__Information__:
□ □ □ □

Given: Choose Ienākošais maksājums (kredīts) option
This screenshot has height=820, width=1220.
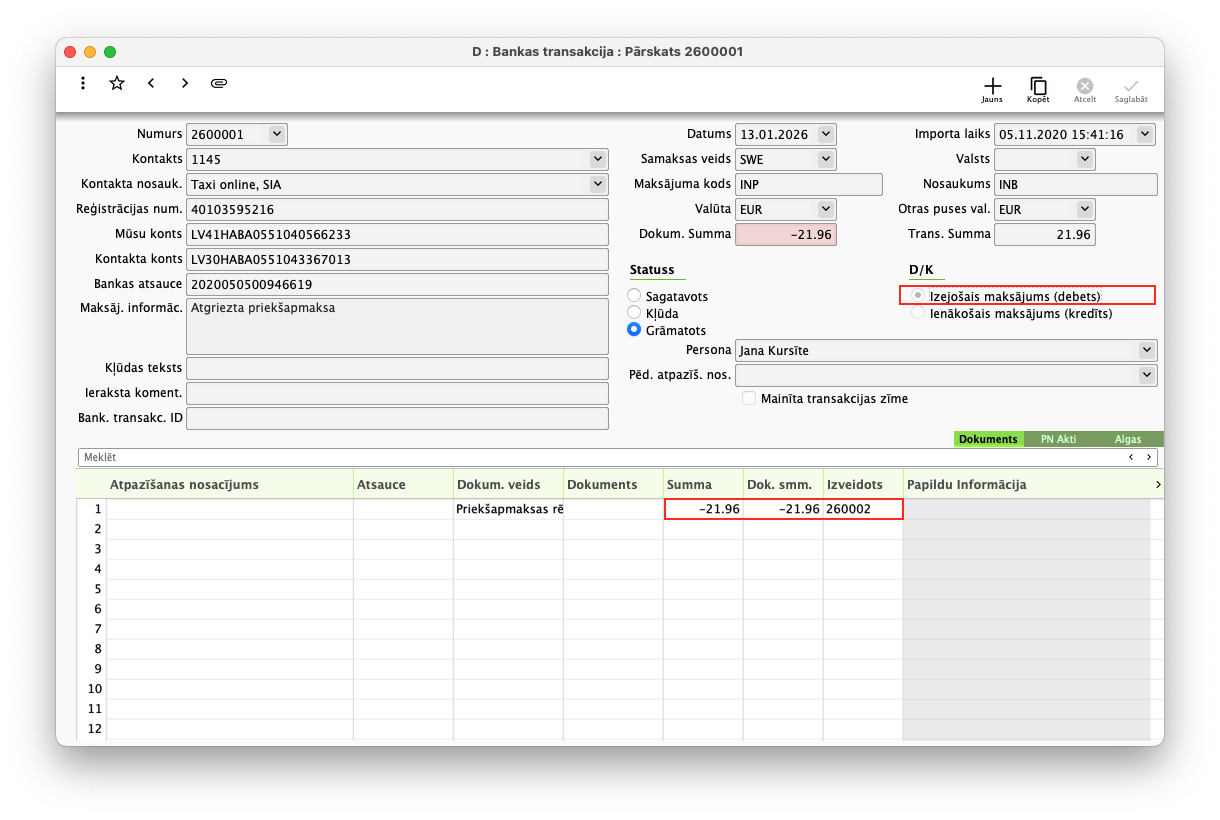Looking at the screenshot, I should coord(918,313).
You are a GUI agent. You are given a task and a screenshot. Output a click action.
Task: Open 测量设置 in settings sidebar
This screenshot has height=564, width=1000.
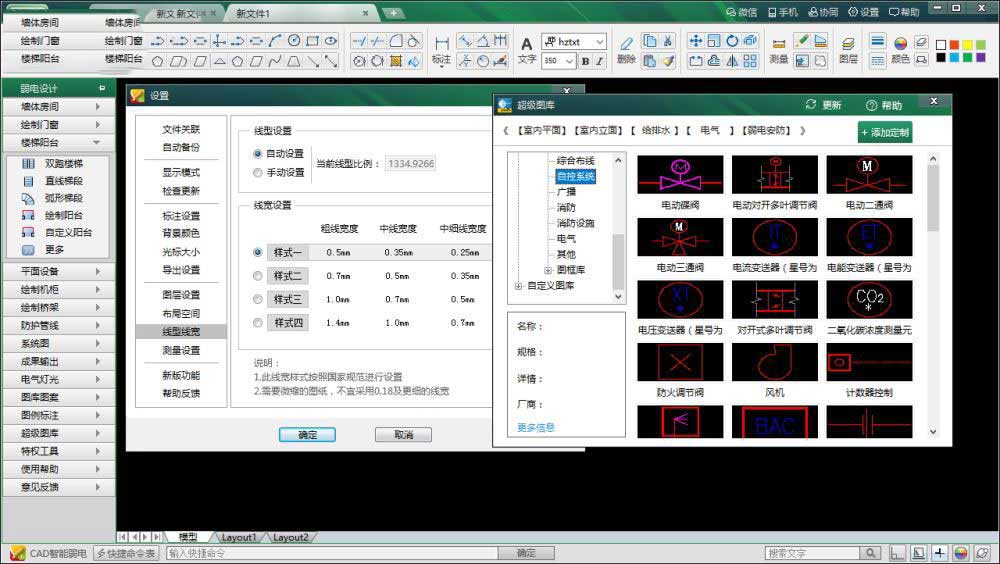point(181,350)
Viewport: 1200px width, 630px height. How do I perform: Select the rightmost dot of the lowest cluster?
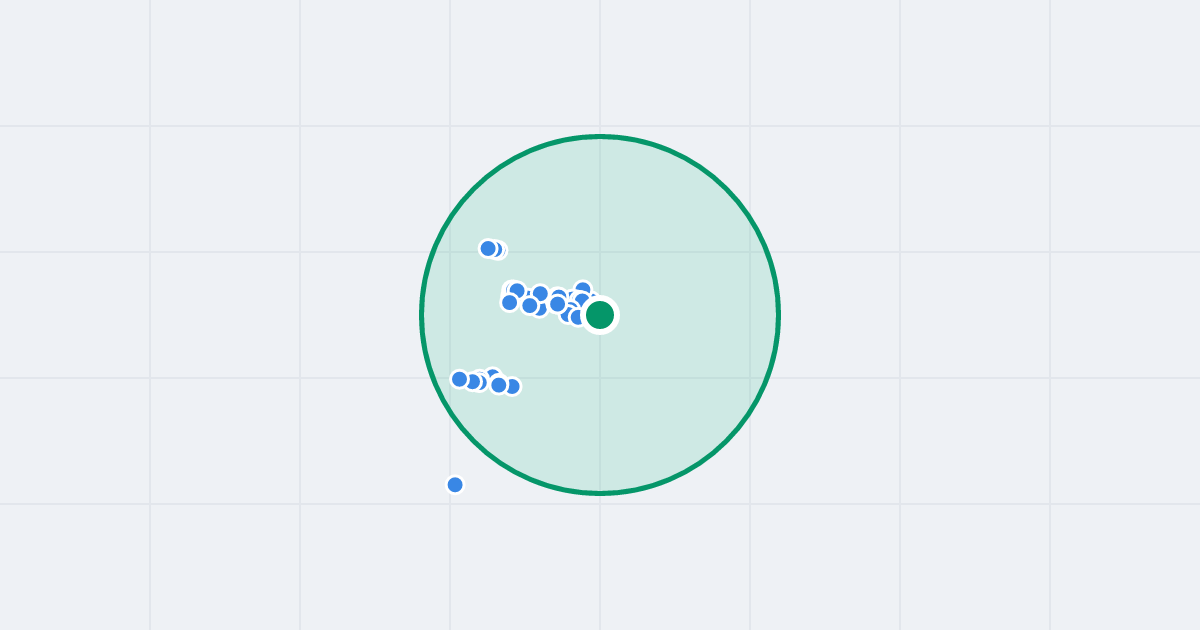(512, 386)
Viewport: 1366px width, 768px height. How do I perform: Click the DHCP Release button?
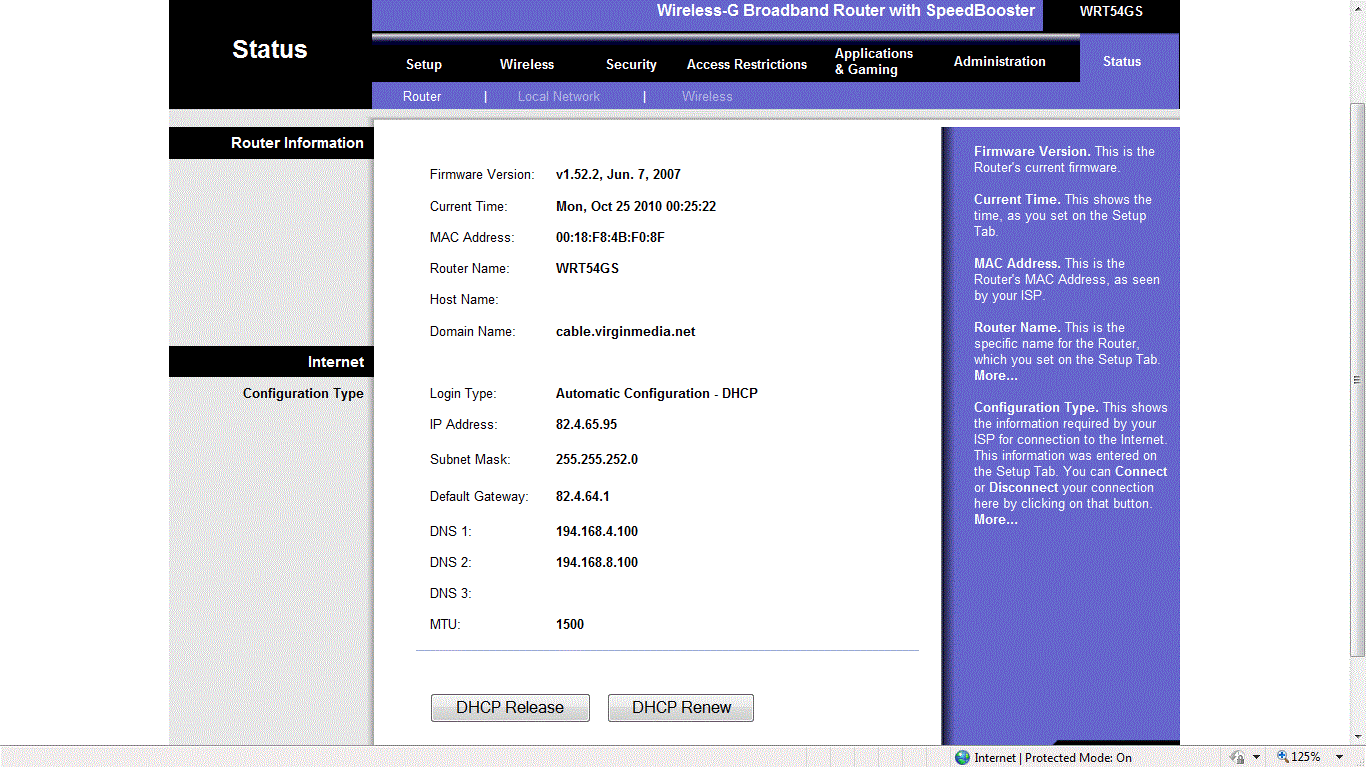pyautogui.click(x=510, y=707)
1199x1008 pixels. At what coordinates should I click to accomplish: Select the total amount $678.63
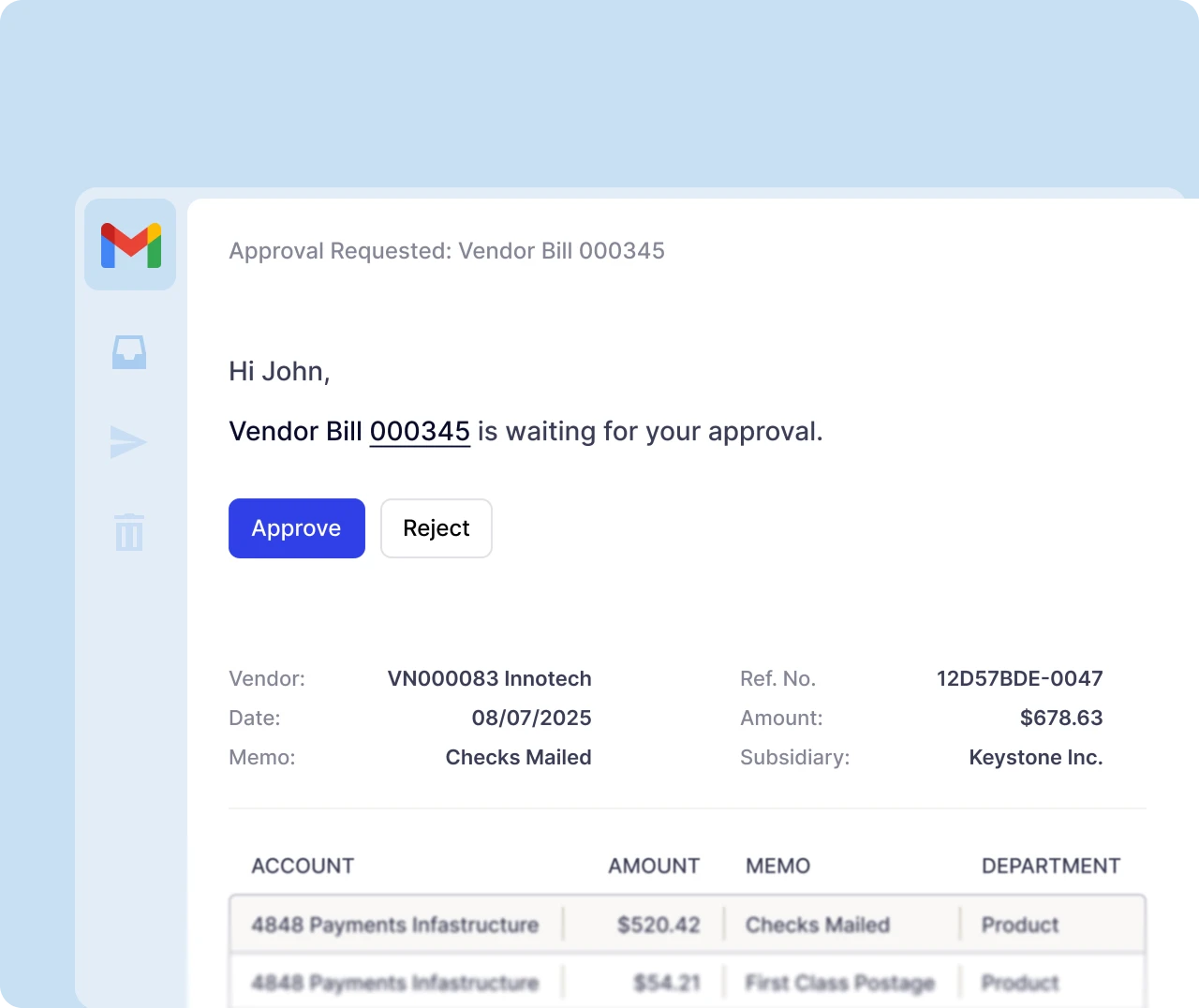[1060, 718]
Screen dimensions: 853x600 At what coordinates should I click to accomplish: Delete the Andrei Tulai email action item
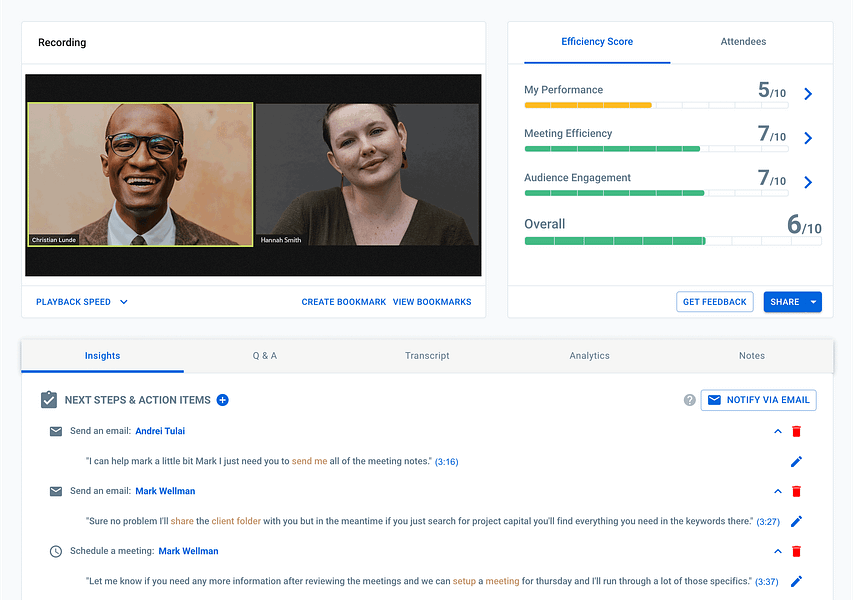coord(796,431)
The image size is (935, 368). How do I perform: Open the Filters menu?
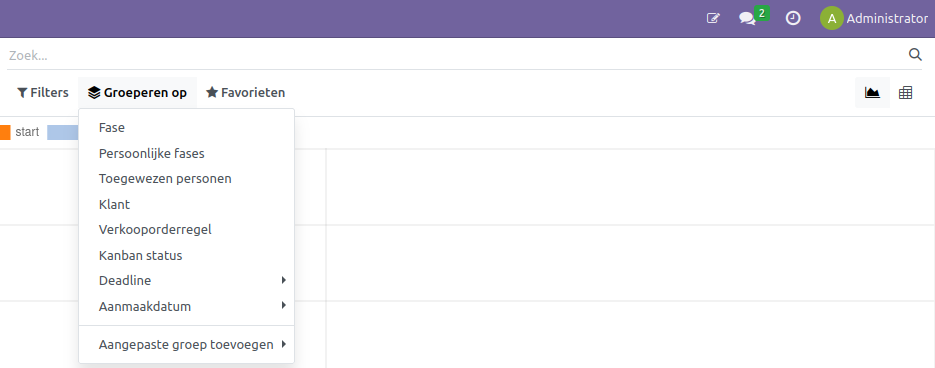click(x=43, y=92)
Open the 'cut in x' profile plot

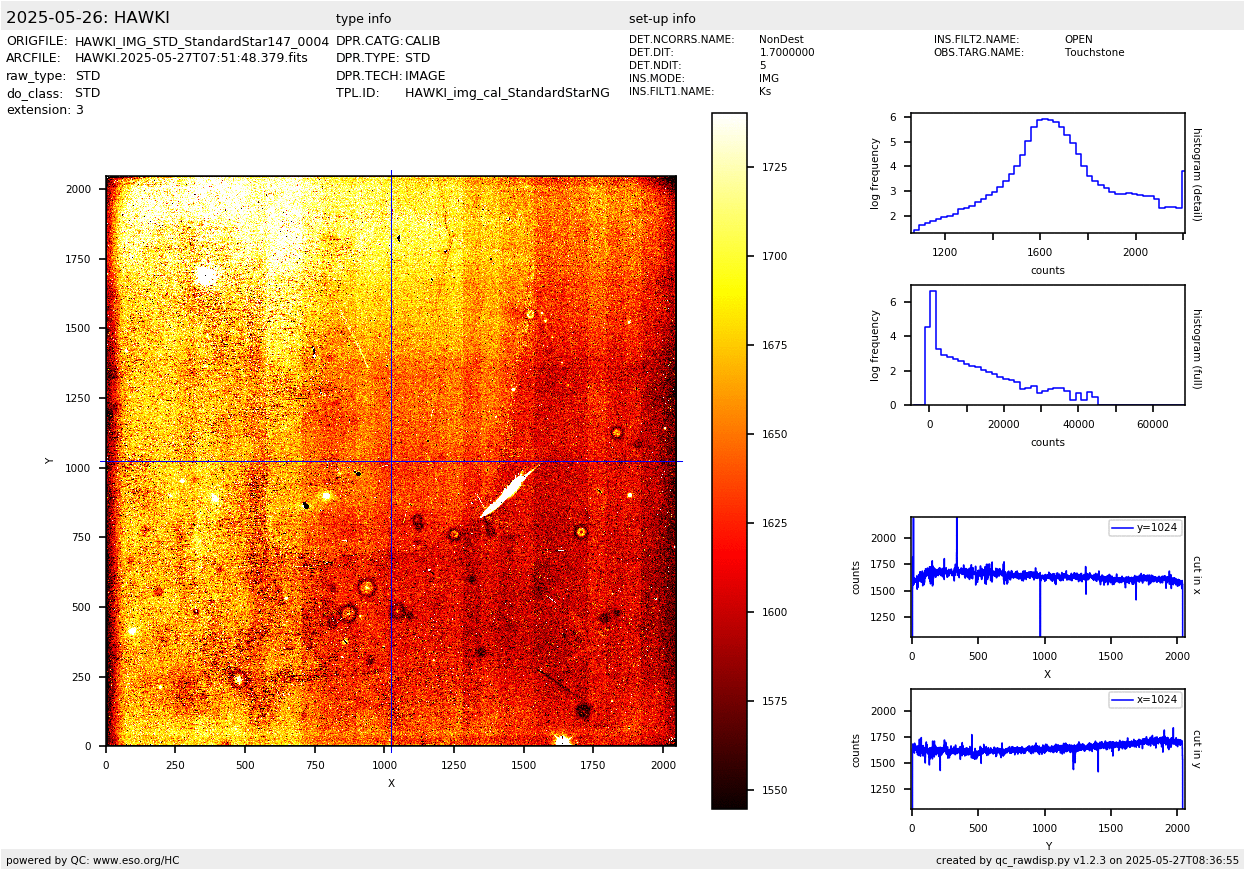tap(1047, 577)
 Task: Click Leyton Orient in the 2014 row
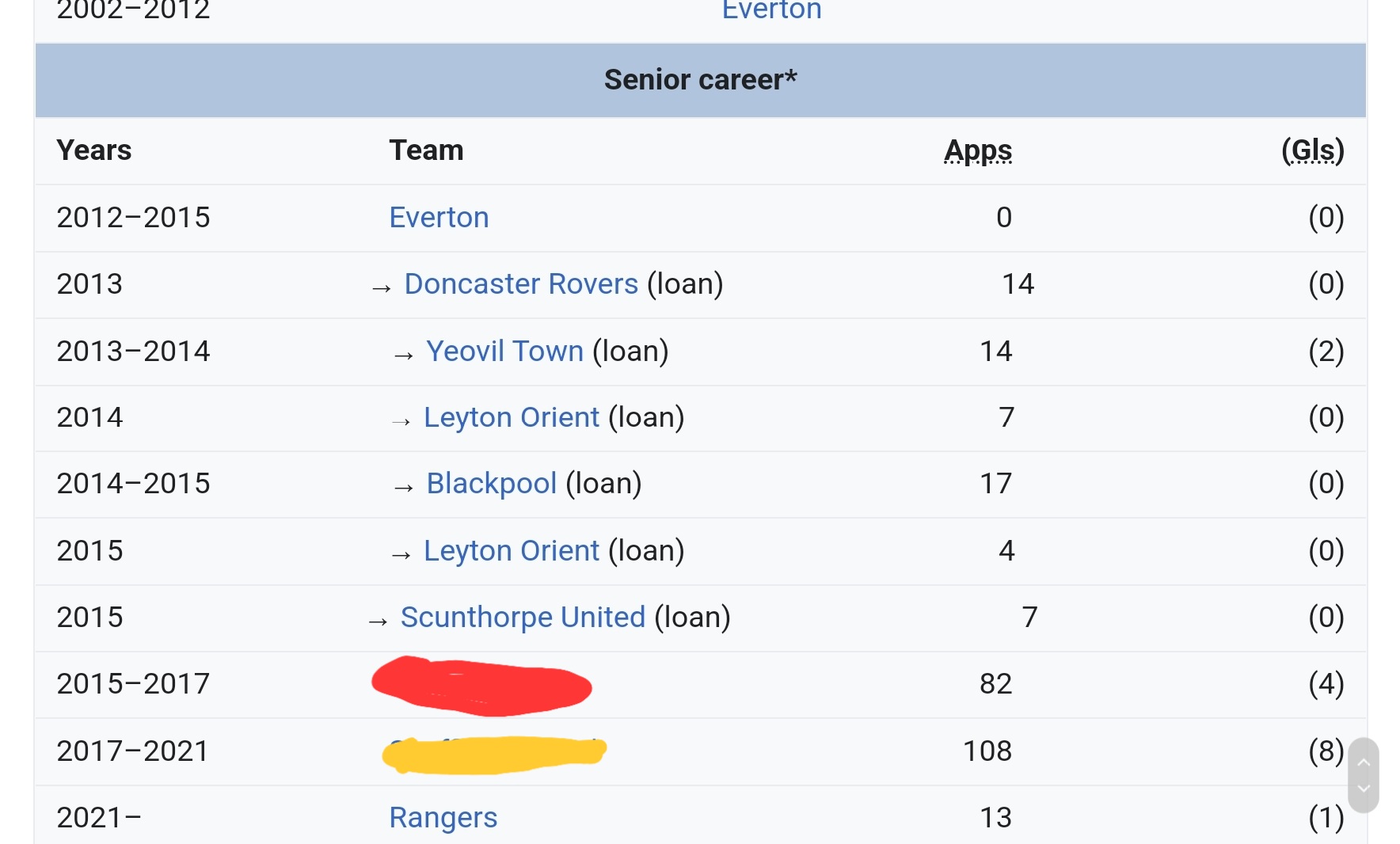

□ □ □ □

__Required action__: Copy all the material exactly; omit images.

__Solution__:
Given: Choose Ienākošais maksājums (kredīts) option
This screenshot has height=820, width=1220.
Looking at the screenshot, I should coord(918,313).
You are a GUI agent. You are given a task and a screenshot. Output a click action.
Task: Open 测量设置 in settings sidebar
This screenshot has height=564, width=1000.
point(181,350)
Viewport: 1200px width, 630px height. How do I perform: Select the rightmost dot of the lowest cluster?
(512, 386)
Viewport: 1366px width, 768px height. How do I perform: Click the DHCP Release button?
pyautogui.click(x=510, y=707)
1199x1008 pixels. At what coordinates should I click to accomplish: Select the total amount $678.63
[1060, 718]
Screen dimensions: 853x600 At what coordinates should I click to accomplish: Delete the Andrei Tulai email action item
coord(796,431)
The image size is (935, 368). How do I perform: Open the Filters menu?
click(x=43, y=92)
Open the 'cut in x' profile plot

tap(1047, 577)
 Task: Click Leyton Orient in the 2014 row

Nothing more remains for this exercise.